U.S. Sens. Chuck Grassley (R-Iowa), Deb Fischer (R-Nebraska), Jon Tester (D-Montana) and Ron Wyden (D-Oregon) announced a “compromise cattle market proposal” – the Cattle Price Discovery and Transparency Act – on Nov. 9 to enforce market transparency.
The legislation will, among other things, establish regional mandatory minimum thresholds of negotiated cash and negotiated grid trades, thus requiring packers to procure a certain amount of cattle from the cash market, require the USDA to create and maintain a publicly available library of marketing contracts between packers and producers in a manner that ensures confidentiality, prohibit the USDA from using confidentiality as a justification for not reporting and require more timely reporting of cattle carcass weights, as well as requiring a packer to report the number of cattle scheduled to be delivered for slaughter each day for the next 14 days.
The bill’s announcement has drawn mixed reactions from beef industry shareholders. “The Cattle Price Discovery and Transparency Act will deliver on its promise to restore robust price discovery and provide market participants with the information they need to make savvy marketing decisions,” U.S. Cattlemen’s Association Region 7 Director Lee Reichmuth applauded. “Reforming the cattle marketplace to drive transparency and true price discovery is a core tenet of how we can strengthen the U.S. cattle producer’s bottom line.”
Other groups are wary of inviting too much government oversight into the cattle business. “Beef and cattle markets are dynamic.
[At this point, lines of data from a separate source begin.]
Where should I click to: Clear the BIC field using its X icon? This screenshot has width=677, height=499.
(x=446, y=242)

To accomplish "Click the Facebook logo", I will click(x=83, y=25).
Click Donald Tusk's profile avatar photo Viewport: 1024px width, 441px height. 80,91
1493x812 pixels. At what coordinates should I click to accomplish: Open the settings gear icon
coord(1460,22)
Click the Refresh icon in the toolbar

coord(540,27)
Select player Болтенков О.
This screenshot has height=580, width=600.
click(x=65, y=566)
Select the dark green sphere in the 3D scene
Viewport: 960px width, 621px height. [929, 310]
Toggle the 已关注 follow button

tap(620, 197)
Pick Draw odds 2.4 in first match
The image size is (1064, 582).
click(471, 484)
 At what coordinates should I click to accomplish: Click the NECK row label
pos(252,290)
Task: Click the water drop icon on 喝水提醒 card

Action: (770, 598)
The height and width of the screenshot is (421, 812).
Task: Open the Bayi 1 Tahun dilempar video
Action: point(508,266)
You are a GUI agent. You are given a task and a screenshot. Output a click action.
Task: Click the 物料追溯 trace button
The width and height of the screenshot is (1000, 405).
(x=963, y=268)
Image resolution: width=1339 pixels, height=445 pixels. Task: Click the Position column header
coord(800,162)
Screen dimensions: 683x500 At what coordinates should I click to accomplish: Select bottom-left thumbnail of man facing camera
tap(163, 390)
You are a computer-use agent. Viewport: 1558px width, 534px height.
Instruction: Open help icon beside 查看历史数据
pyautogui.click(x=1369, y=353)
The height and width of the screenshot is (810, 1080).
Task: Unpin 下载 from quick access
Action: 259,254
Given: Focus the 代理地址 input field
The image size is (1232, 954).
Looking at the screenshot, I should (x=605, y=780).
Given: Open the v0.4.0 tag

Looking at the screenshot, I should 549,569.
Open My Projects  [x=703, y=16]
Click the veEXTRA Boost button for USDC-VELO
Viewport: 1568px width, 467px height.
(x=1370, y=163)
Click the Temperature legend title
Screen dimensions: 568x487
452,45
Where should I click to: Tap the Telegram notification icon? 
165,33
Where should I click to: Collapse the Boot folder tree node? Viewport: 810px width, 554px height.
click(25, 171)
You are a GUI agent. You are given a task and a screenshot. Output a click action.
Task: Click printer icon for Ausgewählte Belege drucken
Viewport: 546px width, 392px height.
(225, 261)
This fall, prices cattle producers received for their livestock have risen without any government interference,” said Julie Anna Potts, president and CEO of the North American Meat Institute. “In a rush to do ‘something,’ this bill would replace the free market with government mandates and harm those it is intended to protect: livestock producers.”
Other groups are reserving judgment until more is understood about the new bill. “While we are still reviewing the new language and comparing it against our producer-passed policy on this issue, it would appear that – as in previous versions – we can support much of this bill. That being said, that same policy book directs us to oppose government mandates on cattle marketing methods. We take the discussions and deliberations that go into our grassroots policy process seriously, and we will hold this bill – as we would any other – up against the policy of this association,” said National Cattlemen’s Beef Association Vice President of Government Affairs Ethan Lane.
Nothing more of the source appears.